EXERCISE INPUTS:
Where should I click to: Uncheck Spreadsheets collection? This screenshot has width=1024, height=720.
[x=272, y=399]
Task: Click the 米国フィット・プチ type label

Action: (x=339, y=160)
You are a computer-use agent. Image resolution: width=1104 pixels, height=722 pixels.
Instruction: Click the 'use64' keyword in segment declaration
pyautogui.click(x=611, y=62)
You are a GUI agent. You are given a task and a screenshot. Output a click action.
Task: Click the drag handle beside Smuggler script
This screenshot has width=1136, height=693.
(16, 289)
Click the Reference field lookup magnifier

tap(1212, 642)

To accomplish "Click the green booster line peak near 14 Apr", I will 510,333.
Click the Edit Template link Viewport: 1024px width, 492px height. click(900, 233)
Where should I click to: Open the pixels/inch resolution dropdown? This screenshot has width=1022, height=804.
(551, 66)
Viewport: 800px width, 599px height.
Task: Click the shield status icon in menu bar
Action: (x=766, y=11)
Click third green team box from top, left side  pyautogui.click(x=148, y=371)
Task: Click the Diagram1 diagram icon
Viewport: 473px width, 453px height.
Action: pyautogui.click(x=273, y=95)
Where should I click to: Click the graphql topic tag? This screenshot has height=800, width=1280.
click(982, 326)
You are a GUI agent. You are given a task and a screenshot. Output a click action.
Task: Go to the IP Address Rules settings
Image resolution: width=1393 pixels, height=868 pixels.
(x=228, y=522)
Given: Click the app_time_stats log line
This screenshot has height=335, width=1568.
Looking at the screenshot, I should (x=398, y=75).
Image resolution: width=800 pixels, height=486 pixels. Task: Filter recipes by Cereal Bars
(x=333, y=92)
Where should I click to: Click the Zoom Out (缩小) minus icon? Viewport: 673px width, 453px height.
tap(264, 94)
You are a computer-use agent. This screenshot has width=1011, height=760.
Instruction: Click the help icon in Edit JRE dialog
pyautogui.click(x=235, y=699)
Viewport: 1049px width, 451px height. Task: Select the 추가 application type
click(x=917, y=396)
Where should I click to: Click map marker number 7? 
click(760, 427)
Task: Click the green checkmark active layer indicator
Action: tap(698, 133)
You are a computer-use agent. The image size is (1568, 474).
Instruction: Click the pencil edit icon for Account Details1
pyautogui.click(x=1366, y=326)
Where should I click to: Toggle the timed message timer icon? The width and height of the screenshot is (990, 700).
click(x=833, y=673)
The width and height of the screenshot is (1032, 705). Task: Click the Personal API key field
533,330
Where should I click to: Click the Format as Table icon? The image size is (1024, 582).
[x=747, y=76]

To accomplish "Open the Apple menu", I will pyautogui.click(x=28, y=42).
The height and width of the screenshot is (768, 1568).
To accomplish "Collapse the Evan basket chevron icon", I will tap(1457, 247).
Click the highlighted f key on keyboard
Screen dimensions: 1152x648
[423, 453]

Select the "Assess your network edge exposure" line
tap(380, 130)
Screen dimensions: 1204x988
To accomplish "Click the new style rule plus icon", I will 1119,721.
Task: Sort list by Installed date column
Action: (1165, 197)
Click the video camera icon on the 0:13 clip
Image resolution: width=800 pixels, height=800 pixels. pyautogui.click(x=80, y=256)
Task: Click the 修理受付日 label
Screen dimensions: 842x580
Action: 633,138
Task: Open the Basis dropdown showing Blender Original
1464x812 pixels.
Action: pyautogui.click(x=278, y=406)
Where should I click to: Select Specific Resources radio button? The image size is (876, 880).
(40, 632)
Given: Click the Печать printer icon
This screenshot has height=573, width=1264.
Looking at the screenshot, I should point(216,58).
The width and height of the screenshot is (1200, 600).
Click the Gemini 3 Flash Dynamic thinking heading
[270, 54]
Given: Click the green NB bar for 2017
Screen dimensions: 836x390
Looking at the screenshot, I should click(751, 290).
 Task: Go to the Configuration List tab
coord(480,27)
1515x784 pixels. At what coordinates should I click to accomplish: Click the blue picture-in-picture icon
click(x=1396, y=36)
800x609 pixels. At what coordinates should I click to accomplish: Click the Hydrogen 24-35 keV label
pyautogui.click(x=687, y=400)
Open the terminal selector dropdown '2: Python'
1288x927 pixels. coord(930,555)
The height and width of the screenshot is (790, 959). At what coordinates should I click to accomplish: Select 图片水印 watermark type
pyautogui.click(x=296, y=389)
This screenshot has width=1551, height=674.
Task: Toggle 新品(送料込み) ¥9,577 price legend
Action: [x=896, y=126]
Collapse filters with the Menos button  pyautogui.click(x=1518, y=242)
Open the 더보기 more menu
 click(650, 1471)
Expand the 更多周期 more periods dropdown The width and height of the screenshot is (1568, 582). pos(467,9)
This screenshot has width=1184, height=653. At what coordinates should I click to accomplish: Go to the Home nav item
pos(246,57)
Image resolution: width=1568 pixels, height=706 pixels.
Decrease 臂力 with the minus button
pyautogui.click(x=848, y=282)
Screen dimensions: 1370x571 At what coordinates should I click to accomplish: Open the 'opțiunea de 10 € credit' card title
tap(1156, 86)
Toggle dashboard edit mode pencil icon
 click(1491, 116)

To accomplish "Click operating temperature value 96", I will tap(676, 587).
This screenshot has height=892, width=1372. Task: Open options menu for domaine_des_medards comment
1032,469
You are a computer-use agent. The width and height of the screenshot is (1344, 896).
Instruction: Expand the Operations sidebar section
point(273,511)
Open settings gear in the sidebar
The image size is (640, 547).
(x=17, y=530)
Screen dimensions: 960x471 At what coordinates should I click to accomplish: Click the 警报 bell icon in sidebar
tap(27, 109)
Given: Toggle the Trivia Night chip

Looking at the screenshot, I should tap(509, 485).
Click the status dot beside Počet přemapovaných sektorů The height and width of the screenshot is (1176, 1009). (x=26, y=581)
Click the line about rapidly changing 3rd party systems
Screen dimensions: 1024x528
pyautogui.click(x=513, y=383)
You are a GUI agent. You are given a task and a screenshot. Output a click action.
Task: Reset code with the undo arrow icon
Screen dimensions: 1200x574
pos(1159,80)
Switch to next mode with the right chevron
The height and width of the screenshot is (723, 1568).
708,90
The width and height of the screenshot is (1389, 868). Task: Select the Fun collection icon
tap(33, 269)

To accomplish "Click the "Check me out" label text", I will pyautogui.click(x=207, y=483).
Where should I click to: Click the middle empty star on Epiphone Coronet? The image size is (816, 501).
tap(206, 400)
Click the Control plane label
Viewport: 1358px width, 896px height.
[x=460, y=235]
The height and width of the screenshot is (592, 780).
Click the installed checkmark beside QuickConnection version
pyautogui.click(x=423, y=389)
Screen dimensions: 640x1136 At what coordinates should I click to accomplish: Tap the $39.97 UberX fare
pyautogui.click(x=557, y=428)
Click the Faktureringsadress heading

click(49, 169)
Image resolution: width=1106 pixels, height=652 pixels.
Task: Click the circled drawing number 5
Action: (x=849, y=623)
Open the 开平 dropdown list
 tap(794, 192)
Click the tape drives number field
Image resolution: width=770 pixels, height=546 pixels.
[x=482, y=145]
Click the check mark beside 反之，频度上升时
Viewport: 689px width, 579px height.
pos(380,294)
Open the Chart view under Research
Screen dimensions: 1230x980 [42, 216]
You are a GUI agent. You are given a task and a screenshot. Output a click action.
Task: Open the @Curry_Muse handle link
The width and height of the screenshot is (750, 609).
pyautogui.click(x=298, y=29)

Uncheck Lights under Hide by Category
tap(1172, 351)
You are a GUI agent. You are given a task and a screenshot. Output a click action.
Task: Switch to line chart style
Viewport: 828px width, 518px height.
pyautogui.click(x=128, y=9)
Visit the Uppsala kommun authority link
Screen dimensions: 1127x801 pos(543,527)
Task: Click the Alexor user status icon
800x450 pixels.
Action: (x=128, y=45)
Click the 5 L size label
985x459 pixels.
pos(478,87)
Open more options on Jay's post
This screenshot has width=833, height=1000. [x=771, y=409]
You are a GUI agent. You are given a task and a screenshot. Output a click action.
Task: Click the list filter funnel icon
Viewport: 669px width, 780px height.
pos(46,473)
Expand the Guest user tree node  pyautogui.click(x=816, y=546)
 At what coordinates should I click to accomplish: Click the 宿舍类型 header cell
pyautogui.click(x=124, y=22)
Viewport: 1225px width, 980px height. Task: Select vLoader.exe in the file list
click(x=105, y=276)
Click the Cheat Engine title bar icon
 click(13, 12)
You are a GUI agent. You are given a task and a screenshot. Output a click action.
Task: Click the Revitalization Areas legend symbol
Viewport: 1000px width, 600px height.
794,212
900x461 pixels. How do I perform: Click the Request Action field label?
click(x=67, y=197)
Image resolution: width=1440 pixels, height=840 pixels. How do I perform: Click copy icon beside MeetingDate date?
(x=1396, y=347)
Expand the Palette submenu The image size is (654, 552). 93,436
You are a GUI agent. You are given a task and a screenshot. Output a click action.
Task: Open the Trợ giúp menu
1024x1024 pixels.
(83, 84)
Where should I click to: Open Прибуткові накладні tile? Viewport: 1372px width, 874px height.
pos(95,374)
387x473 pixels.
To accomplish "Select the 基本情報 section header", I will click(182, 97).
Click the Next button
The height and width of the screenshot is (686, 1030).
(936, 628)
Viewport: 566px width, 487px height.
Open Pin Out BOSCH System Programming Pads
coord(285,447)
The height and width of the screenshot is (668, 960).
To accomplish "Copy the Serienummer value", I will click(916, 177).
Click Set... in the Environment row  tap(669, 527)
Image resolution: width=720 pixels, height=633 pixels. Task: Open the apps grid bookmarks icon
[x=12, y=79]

EXERCISE:
Transcribe verbatim the part of the entries that opens with their first line and closes with the line containing "(x=228, y=522)", including both of those lines.

SOLUTION:
Where should I click to: Uncheck Spreadsheets collection? This screenshot has width=1024, height=720.
[x=272, y=399]
Task: Click the 米国フィット・プチ type label

Action: (x=339, y=160)
You are a computer-use agent. Image resolution: width=1104 pixels, height=722 pixels.
Instruction: Click the 'use64' keyword in segment declaration
pyautogui.click(x=611, y=62)
You are a GUI agent. You are given a task and a screenshot. Output a click action.
Task: Click the drag handle beside Smuggler script
This screenshot has width=1136, height=693.
(16, 289)
Click the Reference field lookup magnifier

tap(1212, 642)

To accomplish "Click the green booster line peak near 14 Apr", I will 510,333.
Click the Edit Template link Viewport: 1024px width, 492px height. click(900, 233)
Where should I click to: Open the pixels/inch resolution dropdown? This screenshot has width=1022, height=804.
(551, 66)
Viewport: 800px width, 599px height.
Task: Click the shield status icon in menu bar
Action: (x=766, y=11)
Click third green team box from top, left side  pyautogui.click(x=148, y=371)
Task: Click the Diagram1 diagram icon
Viewport: 473px width, 453px height.
Action: pyautogui.click(x=273, y=95)
Where should I click to: Click the graphql topic tag? This screenshot has height=800, width=1280.
click(982, 326)
You are a GUI agent. You are given a task and a screenshot. Output a click action.
Task: Go to the IP Address Rules settings
Image resolution: width=1393 pixels, height=868 pixels.
(x=228, y=522)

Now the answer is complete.